Listed entries =
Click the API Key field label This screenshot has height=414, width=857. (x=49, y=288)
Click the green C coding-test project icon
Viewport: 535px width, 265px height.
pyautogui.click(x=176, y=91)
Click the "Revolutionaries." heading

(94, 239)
--
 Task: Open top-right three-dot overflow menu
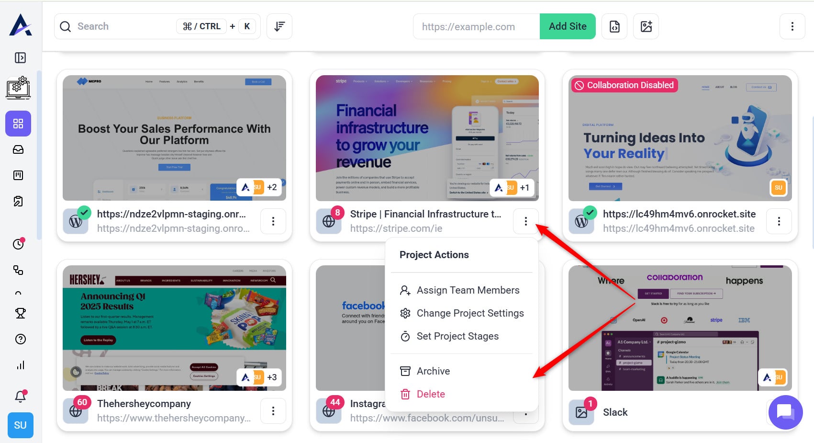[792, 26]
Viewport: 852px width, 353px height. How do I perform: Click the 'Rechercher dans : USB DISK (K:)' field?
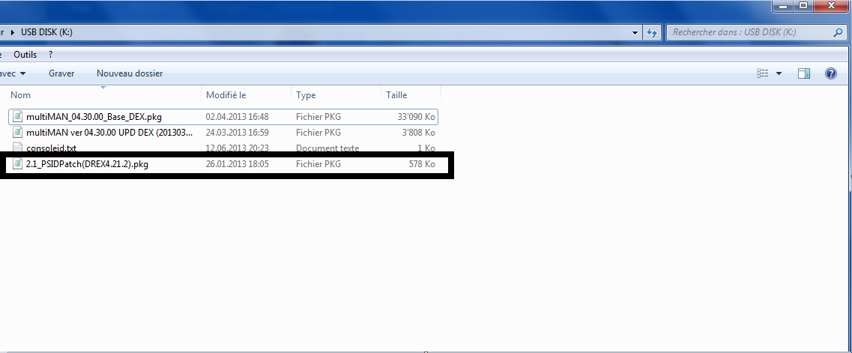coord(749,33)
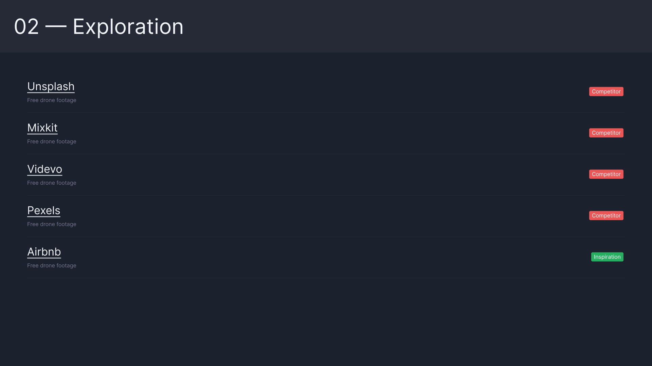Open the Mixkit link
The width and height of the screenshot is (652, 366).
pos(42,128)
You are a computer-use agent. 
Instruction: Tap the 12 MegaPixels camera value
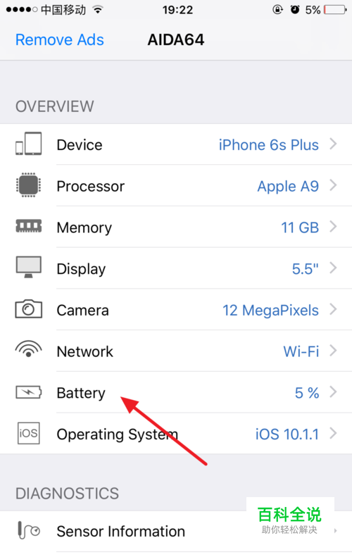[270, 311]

Exercise brief =
Retype, exactly and with no pictures, everything above from the line with "Task: Open top-right three-dot overflow menu" down to the line with "You are a computer-use agent.", both included.

Task answer =
 Task: Open top-right three-dot overflow menu
[792, 26]
Viewport: 852px width, 353px height. How do I perform: Click the 'Rechercher dans : USB DISK (K:)' field?
coord(749,33)
Open the Mixkit link
The width and height of the screenshot is (652, 366).
pos(42,128)
You are a computer-use agent. 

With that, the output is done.